Each of us is bright,
We just forget to polish ourselves.
Moshe Feldenkrais called our brightness our latent genius. Fortunately he developed a system to polish it. The Feldenkrais Method is based on the premise that the primary function of the human brain is to learn and learning how to learn is more important than what we learn.
Learning how to learn isn’t encouraged in our growing process. Most of our formal education deals with compiling information. It’s goal oriented and reward seeking. The speed with which we reach our goal is so valued that we tend to seek the shortest route using the greatest effort. This eliminates our creative exploration and the availability of choices. It is learning imposed from the outside.
However, our informal learning, the kind we did as an infant when we learned to pick up our head, turn, crawl, walk and jump, is the kind of learning that happens from the inside. It’s called somatic or kinesthetic learning. It’s motivated by childlike curiosity and the joy of being alive. It develops with the luxury of trial and error. The Feldenkrais Method helps us to rediscover this innate capacity by fine-tuning awareness through our kinesthetic sense which is the part of ourself that feels movement, knows touch, and recognizes spacial relationships. It’s connected to our inner wisdom and no one can teach it to us, we learn simply because it exists.
In the Feldenkrais Method, our body movement becomes our own personal laboratory for discoveries. We can feel how a turn of our head affects our spine, our ribs, our pelvis and even our feet. Sometimes we inhibit the efficient flow of a movement by tensing some part of ourselves. By preventing that part from joining the action, another body part becomes strained because it’s overworking; it wasn’t designed to carry such a large load. Often these overused areas are the places where we experience pain…..for instance in our neck, shoulders, or lower back. Consider the possibility that the problem is not be where the pain occurs. If the underused areas learn to become active, the movement becomes more functionally integrated.
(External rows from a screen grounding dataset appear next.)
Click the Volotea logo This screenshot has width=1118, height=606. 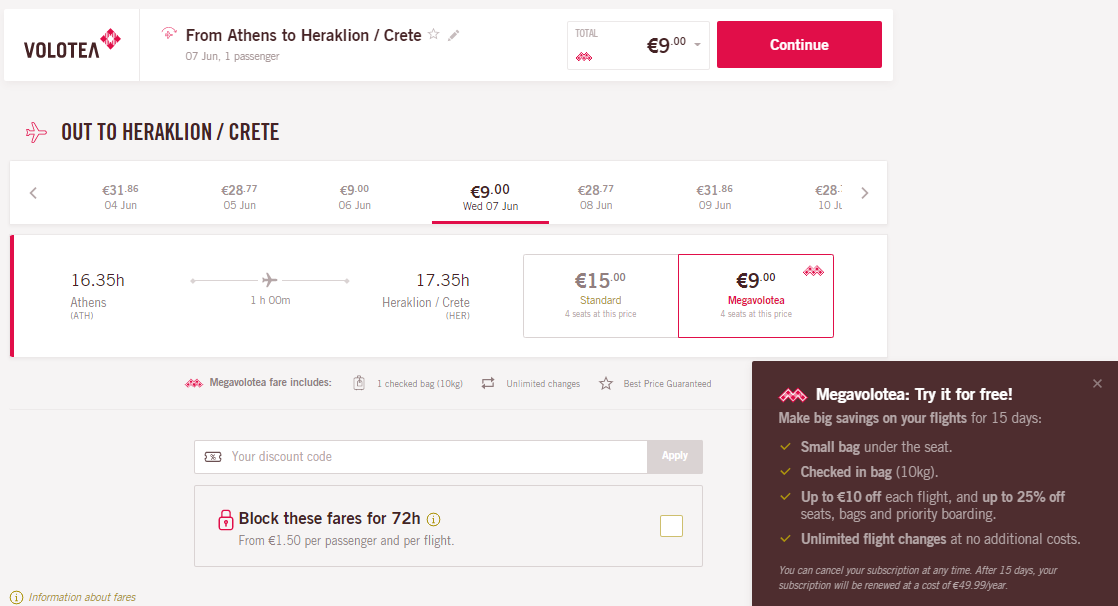click(x=72, y=44)
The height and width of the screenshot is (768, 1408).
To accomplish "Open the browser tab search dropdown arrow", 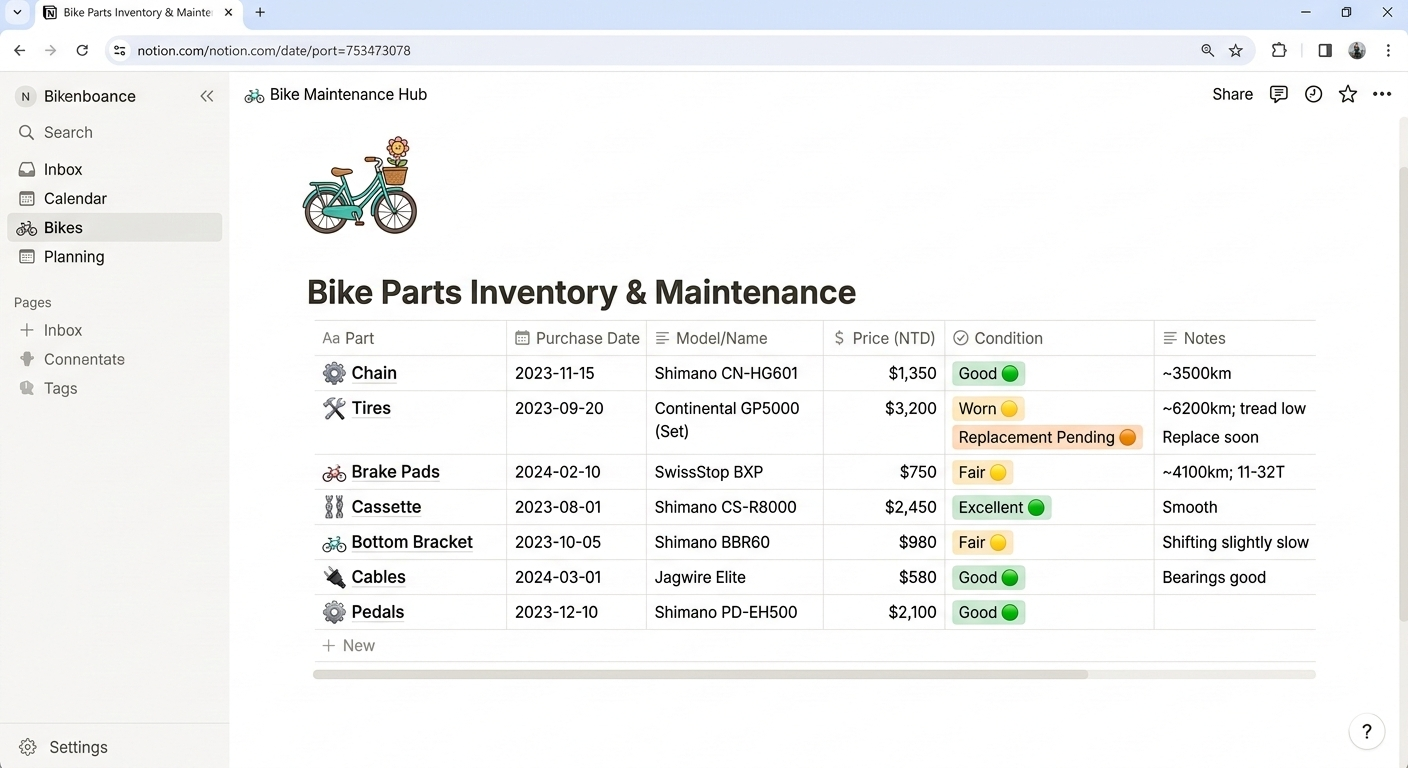I will (17, 12).
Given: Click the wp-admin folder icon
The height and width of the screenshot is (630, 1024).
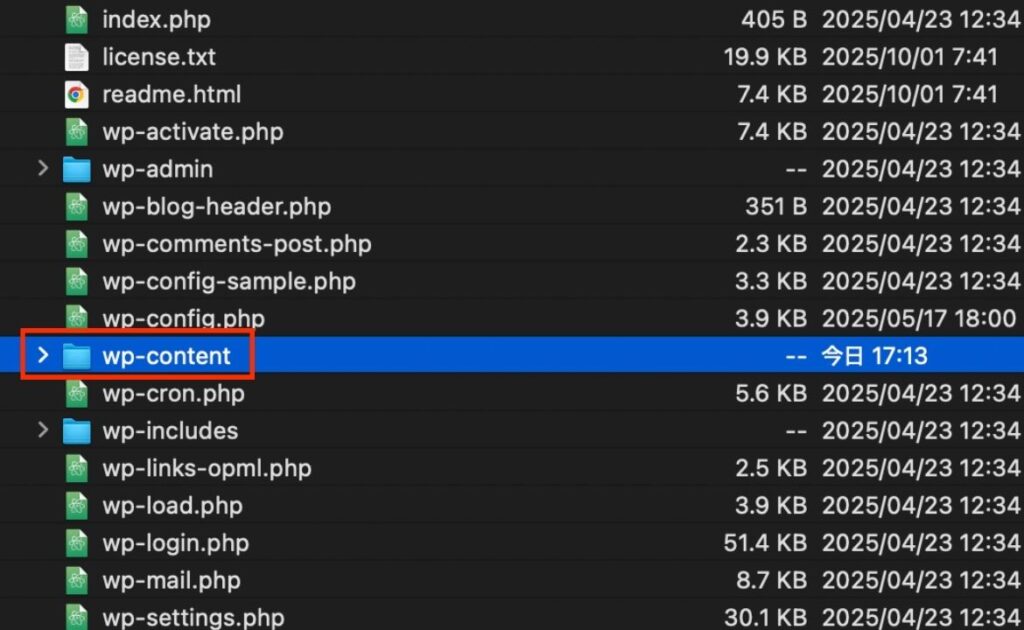Looking at the screenshot, I should click(77, 169).
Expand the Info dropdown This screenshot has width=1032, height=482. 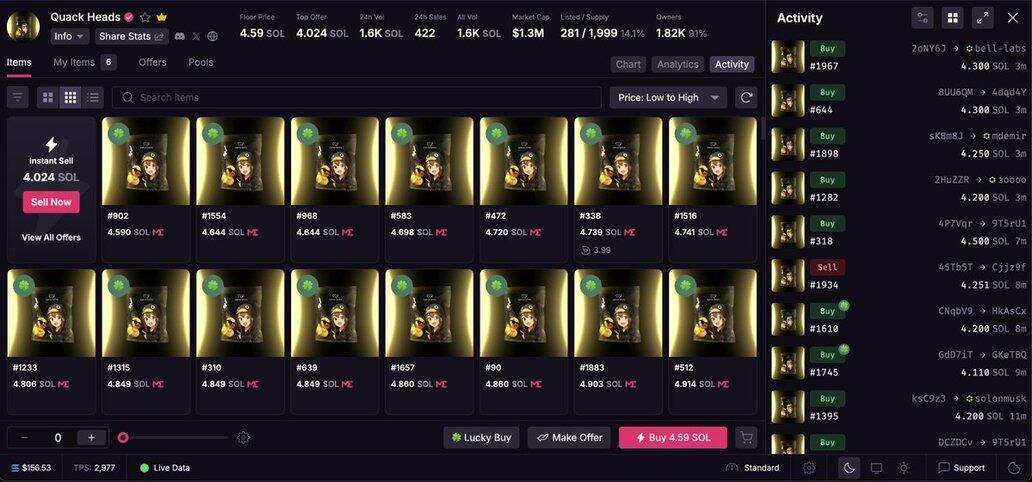point(70,36)
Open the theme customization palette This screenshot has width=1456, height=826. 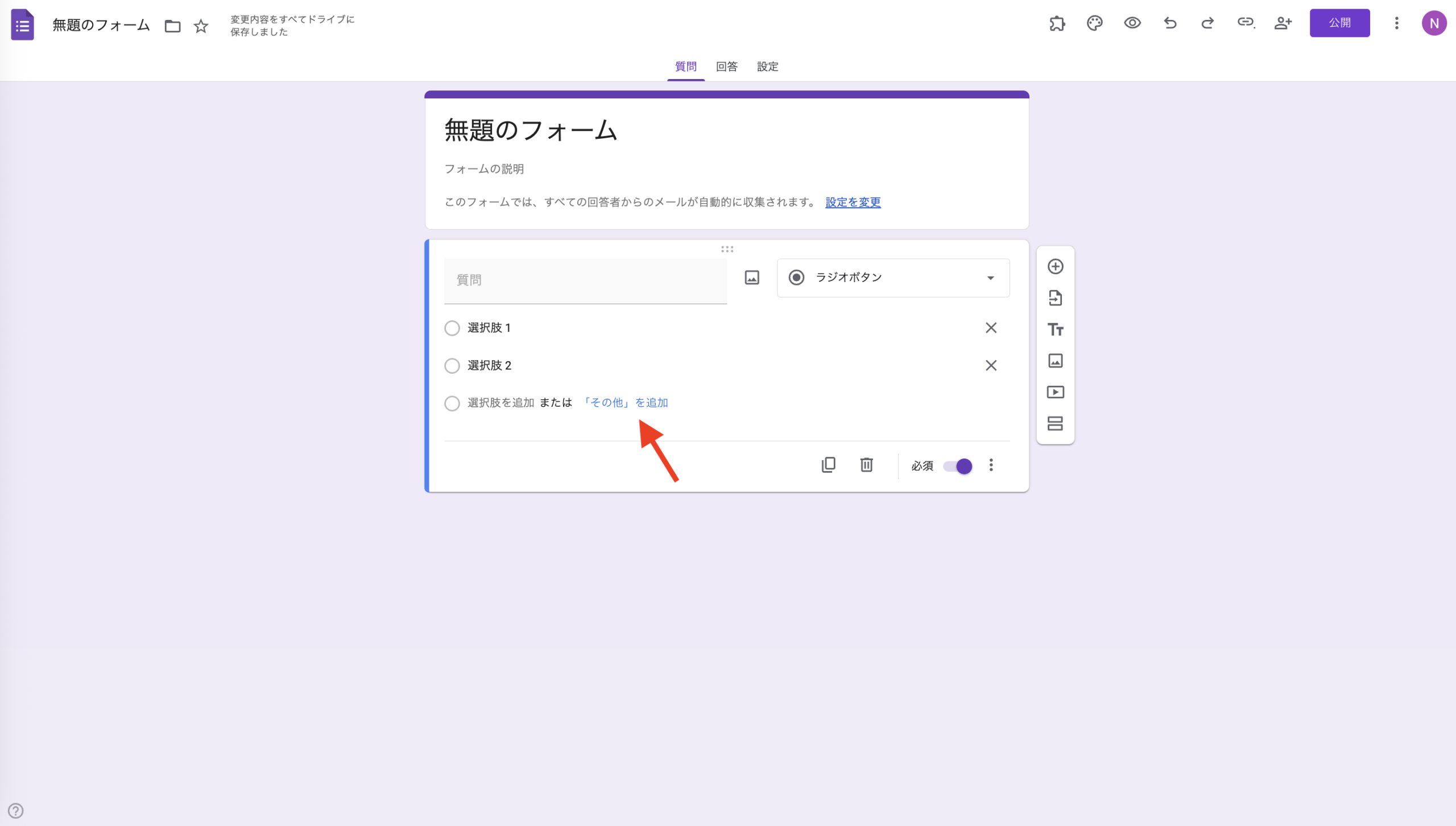[1094, 23]

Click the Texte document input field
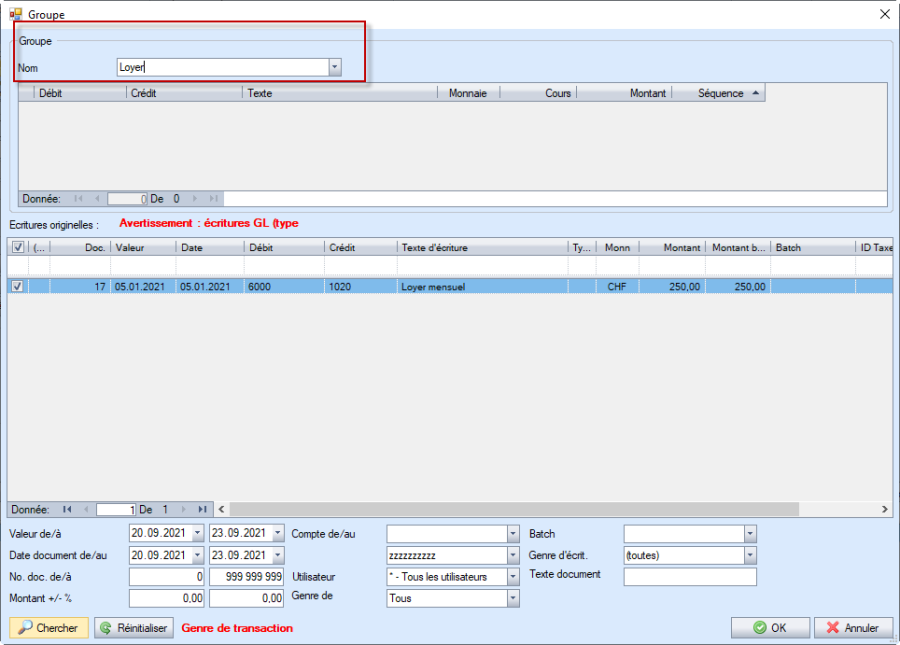click(x=690, y=577)
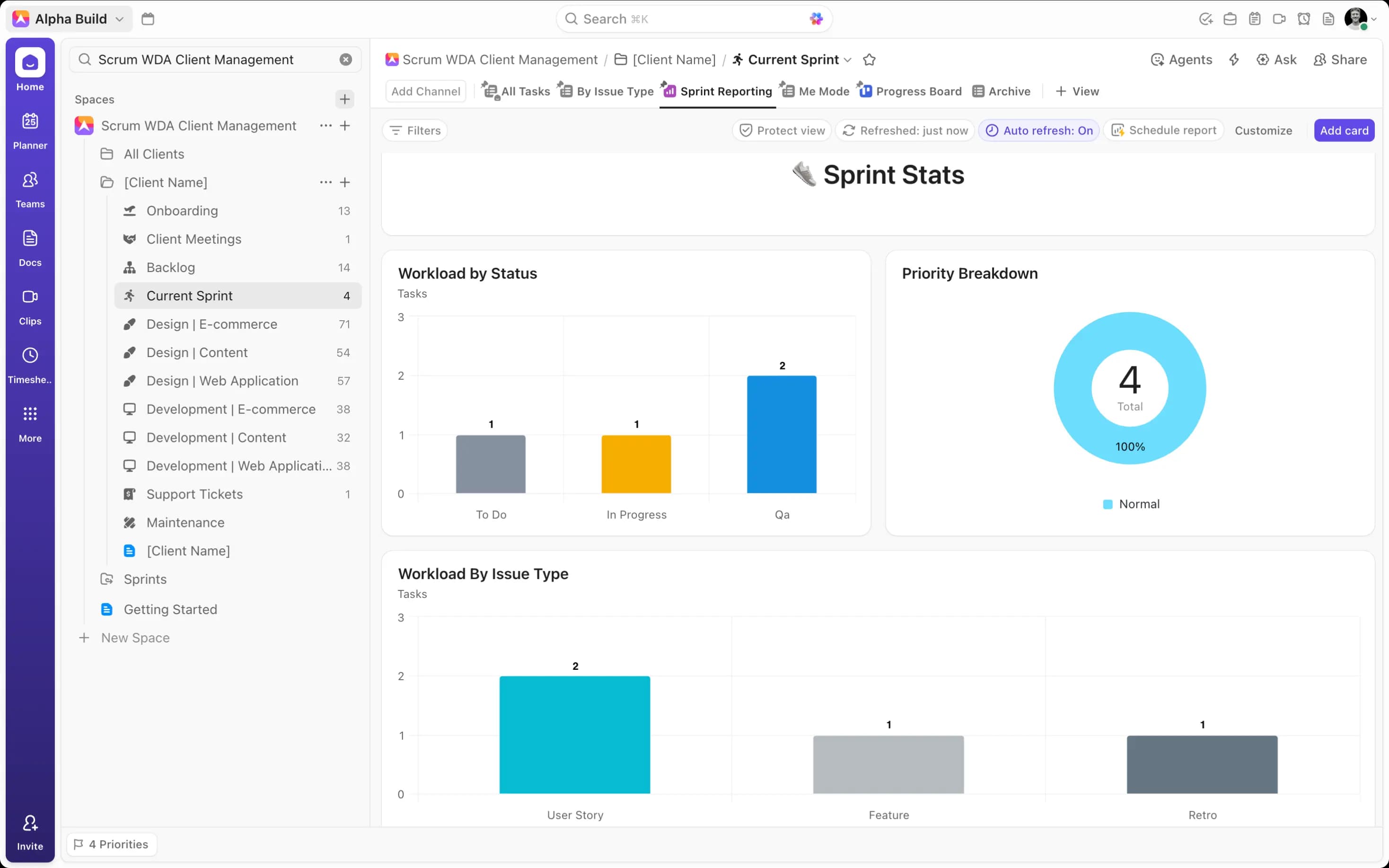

By bringing these areas into awareness, we empower ourselves to make more efficient, comfortable choices. The part of our body that was habitually off line begins to reconnect and act more harmoniously with our intention. Stress and chronic pain is often significantly relieved. This occurs because the whole nervous system has learned a better way to function and is more relaxed.
Another very important aspect of the work addresses the gaps that exist in our body image. By this, I mean a part of our self that our kinesthetic sense doesn’t perceive. It’s like having blind spots in our personal behavior. This gap in self-knowledge blocks us from presence and spontaneity. By gently bringing ourselves to sense and use what was previously unnoticed, we bridge the gap and complete our felt-sense of ourselves. Then a funny thing happens: Our increased awareness of choice in motion becomes a metaphor and we begin to perceive other choices. These can be in the arenas of relationships, work, thinking, and creativity. For instance, I’ve been told by more than one artist, that after a Feldenkrais Lesson with me, they went to their studio and painted in a completely new style, or completed an entire musical score for a show.
In a Feldenkrais class, the student usually lies on the floor and receives verbal guidance through a series of gentle, powerful, and cohesive movement sequences. These light up awareness and improve neural connections. (If being on the floor is too difficult, other options are available.) As the lesson develops, the student is encouraged to notice differences, especially in comfort levels and in relationship with the earth. The capacity to notice small differences develops kinesthetic intelligence and increases awareness. Awareness, in itself alone, is transformative. The group process is called AWARENESS THROUGH MOVEMENT. The individual hands-on work is a one-to-one experience of touch and guidance designed for each person. It’s called FUNCTIONAL INTEGRATION.
Reading about the Feldenkrais Method is like reading about a gourmet dinner; it’s absolutely nothing like tasting the food! Experiencing it for yourself is the only way of knowing. So take a chance to polish your brightness! Explore the joy and ease of movement that awaits you.